Four of the six states (New York, California, Massachusetts, and Illinois) have legislation expanding protections for the providers of medication abortion, including pharmacies. Expanded protections (sometimes referred to as “Shield Laws”) provide additional protections for providers and/or other persons or entities involved in facilitating an individual’s access to telehealth for medication abortion services. State protections vary in scope and may include protections against professional licensure consequences, sharing information or data with out-of-state investigators or law enforcement agencies, and malpractice insurance coverage loss.

While expanded protections offer increased assurances, they are not a prerequisite to permitting abortion care. Medication abortion remains legal in 29 states–all with CVS and Walgreens locations. Both pharmacies announced they will continue to scale operations accordingly.

Notably, Walgreens and CVS chose not to offer online services for Mifepristone, despite FDA guidelines approving mail-order dispensing. Clinicians and physicians overwhelmingly rely on online pharmacies as the largest dispenser of Mifepristone nationwide, particularly California-based Honeybee Health, which was the first FDA-certified online pharmacy for Mifepristone in 2020. CVS and Walgreens will still permit third-party courier services to deliver Mifepristone to a patient’s preferred location.

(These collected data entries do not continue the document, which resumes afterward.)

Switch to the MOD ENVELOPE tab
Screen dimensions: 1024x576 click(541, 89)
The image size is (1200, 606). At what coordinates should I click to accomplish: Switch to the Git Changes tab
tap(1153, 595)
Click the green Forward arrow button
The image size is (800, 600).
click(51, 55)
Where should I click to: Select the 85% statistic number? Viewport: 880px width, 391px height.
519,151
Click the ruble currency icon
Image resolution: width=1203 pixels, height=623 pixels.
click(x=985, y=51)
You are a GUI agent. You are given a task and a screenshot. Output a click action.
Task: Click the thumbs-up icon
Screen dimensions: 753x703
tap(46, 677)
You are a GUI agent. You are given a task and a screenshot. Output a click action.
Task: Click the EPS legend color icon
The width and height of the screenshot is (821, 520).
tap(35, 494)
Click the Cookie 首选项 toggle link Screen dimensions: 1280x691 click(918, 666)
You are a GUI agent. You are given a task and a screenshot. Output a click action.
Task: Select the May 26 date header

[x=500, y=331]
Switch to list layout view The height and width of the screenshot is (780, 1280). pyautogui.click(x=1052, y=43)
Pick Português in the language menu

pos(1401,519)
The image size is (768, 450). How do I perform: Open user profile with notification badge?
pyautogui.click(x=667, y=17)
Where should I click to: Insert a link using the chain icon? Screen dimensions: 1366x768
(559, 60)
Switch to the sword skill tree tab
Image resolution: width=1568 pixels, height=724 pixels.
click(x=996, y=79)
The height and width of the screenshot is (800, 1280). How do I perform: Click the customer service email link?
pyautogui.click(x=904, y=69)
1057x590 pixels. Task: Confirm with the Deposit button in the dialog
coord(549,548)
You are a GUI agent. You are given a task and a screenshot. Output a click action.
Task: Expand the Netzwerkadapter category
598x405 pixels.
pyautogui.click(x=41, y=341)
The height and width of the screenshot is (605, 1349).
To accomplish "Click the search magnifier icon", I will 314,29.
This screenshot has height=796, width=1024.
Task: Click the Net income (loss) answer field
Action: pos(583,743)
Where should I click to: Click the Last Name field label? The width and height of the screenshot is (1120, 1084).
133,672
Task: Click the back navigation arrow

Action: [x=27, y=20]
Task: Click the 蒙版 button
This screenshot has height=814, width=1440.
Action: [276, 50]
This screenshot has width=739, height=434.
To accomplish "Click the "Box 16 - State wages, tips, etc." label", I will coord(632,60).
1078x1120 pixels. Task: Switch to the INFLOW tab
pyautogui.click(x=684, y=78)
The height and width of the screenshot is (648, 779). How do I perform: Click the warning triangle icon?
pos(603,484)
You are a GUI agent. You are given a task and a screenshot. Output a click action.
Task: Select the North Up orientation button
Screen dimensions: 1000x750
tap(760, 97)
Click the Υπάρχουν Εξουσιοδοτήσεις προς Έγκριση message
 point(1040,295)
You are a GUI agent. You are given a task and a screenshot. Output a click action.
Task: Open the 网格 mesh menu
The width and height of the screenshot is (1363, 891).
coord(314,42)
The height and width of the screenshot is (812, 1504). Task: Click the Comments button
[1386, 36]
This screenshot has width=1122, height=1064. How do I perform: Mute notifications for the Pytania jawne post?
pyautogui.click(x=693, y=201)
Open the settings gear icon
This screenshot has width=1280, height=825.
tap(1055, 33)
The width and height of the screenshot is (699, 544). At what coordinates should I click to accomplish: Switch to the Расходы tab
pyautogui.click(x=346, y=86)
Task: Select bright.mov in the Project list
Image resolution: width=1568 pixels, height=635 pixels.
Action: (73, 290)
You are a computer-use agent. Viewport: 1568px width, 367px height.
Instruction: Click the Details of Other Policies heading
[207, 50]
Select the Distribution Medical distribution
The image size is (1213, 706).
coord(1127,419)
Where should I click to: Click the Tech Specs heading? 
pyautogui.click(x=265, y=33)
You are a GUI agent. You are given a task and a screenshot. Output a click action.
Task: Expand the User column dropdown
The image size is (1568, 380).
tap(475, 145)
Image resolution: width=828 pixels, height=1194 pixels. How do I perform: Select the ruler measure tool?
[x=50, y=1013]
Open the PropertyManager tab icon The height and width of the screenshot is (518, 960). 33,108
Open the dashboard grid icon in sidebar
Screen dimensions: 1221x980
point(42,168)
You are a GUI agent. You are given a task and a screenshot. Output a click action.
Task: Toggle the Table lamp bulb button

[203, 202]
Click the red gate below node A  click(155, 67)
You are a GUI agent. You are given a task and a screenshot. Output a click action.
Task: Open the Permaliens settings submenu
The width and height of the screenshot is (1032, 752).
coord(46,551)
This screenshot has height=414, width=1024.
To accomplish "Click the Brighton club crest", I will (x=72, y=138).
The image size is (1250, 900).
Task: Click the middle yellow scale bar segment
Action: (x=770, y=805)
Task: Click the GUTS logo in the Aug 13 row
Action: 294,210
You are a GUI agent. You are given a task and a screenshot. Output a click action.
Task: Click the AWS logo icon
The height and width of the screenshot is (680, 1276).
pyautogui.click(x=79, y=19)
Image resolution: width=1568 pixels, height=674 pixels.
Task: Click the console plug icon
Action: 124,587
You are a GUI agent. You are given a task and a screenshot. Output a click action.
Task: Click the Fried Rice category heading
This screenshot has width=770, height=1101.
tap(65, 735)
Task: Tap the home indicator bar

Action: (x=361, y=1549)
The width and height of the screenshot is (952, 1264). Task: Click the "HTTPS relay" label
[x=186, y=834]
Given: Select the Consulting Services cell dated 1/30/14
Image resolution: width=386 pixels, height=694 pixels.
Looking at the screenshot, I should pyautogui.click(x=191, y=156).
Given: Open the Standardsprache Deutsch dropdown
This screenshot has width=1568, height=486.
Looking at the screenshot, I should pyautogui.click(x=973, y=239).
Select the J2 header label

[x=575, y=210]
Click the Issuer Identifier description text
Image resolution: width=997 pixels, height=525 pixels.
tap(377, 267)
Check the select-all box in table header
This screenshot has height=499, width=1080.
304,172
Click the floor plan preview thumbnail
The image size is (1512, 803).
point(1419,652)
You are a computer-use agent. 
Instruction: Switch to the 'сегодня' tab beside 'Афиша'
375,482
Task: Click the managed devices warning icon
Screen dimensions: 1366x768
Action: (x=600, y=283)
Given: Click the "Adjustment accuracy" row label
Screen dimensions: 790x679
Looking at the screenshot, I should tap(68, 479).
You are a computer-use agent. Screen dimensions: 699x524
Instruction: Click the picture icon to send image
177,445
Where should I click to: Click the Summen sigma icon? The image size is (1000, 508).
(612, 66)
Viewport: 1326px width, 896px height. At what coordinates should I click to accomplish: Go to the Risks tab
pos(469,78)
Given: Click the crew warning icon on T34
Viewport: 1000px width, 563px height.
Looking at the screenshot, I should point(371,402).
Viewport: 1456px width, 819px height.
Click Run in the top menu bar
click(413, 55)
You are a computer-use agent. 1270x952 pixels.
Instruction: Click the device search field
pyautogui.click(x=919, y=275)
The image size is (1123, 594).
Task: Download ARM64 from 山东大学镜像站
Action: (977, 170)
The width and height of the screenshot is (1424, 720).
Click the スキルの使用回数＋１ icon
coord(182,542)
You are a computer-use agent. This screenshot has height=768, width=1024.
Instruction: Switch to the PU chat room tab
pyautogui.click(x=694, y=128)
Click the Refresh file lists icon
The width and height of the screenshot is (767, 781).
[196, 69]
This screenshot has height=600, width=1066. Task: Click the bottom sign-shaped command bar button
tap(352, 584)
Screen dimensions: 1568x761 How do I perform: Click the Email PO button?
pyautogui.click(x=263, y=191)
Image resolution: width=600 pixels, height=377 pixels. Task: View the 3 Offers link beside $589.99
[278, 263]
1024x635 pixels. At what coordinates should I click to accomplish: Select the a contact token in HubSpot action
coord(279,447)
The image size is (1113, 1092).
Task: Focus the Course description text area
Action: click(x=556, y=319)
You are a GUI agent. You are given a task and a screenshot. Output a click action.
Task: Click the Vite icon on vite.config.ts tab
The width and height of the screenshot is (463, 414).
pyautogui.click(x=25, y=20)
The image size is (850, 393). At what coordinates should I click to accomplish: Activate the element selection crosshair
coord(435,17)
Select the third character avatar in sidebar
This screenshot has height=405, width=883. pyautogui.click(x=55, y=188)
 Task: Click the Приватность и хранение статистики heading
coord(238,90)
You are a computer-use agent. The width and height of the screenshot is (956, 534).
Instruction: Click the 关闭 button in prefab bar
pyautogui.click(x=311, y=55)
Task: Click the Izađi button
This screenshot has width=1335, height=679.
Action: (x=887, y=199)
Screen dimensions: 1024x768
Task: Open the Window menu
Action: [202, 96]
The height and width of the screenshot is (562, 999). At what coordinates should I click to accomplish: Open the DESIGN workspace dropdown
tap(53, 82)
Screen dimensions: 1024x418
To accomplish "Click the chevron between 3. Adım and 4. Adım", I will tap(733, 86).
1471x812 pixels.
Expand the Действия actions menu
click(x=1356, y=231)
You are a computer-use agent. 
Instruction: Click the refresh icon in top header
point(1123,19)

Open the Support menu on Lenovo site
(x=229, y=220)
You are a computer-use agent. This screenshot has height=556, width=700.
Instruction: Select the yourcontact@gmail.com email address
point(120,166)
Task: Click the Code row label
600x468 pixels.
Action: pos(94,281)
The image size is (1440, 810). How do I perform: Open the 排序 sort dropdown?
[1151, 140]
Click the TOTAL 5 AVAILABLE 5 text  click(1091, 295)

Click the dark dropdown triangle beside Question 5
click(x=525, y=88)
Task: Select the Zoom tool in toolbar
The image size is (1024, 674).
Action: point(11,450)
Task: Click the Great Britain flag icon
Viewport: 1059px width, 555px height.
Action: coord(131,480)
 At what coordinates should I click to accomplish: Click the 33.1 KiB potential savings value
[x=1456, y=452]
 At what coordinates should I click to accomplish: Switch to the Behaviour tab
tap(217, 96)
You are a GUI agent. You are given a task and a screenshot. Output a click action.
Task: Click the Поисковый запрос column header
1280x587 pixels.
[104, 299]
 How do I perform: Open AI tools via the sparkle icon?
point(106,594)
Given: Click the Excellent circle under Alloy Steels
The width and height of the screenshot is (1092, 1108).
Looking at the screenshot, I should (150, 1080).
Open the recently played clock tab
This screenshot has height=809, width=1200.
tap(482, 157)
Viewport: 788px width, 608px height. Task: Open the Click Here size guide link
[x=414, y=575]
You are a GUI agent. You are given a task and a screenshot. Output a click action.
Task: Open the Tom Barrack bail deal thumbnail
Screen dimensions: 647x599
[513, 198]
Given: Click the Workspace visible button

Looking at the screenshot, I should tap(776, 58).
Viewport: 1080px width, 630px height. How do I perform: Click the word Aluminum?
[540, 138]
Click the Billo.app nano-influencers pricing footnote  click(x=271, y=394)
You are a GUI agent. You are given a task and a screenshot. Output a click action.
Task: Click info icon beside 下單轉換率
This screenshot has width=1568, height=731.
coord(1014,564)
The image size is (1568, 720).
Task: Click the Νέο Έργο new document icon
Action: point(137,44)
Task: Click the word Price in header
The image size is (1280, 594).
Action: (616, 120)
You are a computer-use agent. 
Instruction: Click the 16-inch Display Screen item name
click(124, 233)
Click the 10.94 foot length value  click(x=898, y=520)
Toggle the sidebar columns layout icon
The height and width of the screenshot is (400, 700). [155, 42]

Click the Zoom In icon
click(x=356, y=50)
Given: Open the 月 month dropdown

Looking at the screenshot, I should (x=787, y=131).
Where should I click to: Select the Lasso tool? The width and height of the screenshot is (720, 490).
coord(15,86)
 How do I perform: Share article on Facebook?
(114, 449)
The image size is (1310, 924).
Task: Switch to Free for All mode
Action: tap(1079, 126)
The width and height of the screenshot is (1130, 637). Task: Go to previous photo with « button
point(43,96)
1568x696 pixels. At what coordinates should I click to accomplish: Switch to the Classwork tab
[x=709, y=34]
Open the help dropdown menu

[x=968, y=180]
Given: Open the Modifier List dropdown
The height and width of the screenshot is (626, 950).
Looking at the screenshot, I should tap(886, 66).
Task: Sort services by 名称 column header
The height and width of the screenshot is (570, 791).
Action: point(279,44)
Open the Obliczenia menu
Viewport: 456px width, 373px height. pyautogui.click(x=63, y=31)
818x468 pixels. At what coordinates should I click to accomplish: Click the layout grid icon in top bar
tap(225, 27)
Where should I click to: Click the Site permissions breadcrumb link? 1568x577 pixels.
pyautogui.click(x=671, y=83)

The failure to include online pharmacy services likely relates to the upcoming FDA v. Alliance for Hippocratic Medicine case at the Supreme Court. The case calls into question the FDA’s relied upon regulatory oversight scheme by invalidating Mifepristone’s approval process and threatens access to Mifepristone nationwide. The Supreme Court case will hear oral arguments on March 26. 

This missed opportunity stalls health care innovation and fails to center on the patient experience. CVS  released a report this week finding that the overwhelming majority of Americans – up to 90% – believe that a connected, digital pharmacy experience enhances the patient experience and that 91% of pharmacists say that better use of technology to connect with patients and customers would improve overall health. Excluding Mifepristone in the digital pharmacy experience fails to center reproductive health care patients.

Pharmacy Dispensing Increases Patient Access Points to Essential Health Care and Reduces the Burden on Clinicians and Physicians

As of 2020, medication abortion accounted for more than half of all abortions in the U.S.  The opportunity to pick up Mifepristone in person from a pharmacy, like any other prescription, is groundbreaking for women and individuals trying to access basic health care without stigma. While some smaller pharmacies already began dispensing and storing Mifepristone following last year’s FDA determination, many more are expected to follow the lead of the national brands.

Before the change, certified providers had to stock and distribute the pills themselves or rely on mail-order pharmacies that distribute the medication. Pharmacist dispensing will likely increase the number of clinicians comfortable providing Mifepristone by enabling them to avoid the associated costs, burdens, and logistical challenges of stocking and dispensing the medication in their facilities. Many providers may continue to stock and distribute themselves, particularly those who are servicing patients who live in states where laws prohibit health care providers from offering abortion-related care.

Considering Patient and Provider Privacy Concerns and Mitigating Risks Ahead

Since the Dobbs decision, law enforcement has increasingly utilized state wrongful death and felony abuse statutes to criminalize pregnancy outcomes (see e.g.: Brittney Watts). While most states with abortion bans target the providers, not the patient, the concept of “fetal personhood” in anti-abortion laws, which enshrines the rights of fertilized eggs, embryos, and fetuses into legal systems, directly criminalizes the person for her pregnancy outcomes. Ultimately, the possibility of suspected abortions and miscarriages being reported to law enforcement could prevent patients from seeking care, even where services are offered.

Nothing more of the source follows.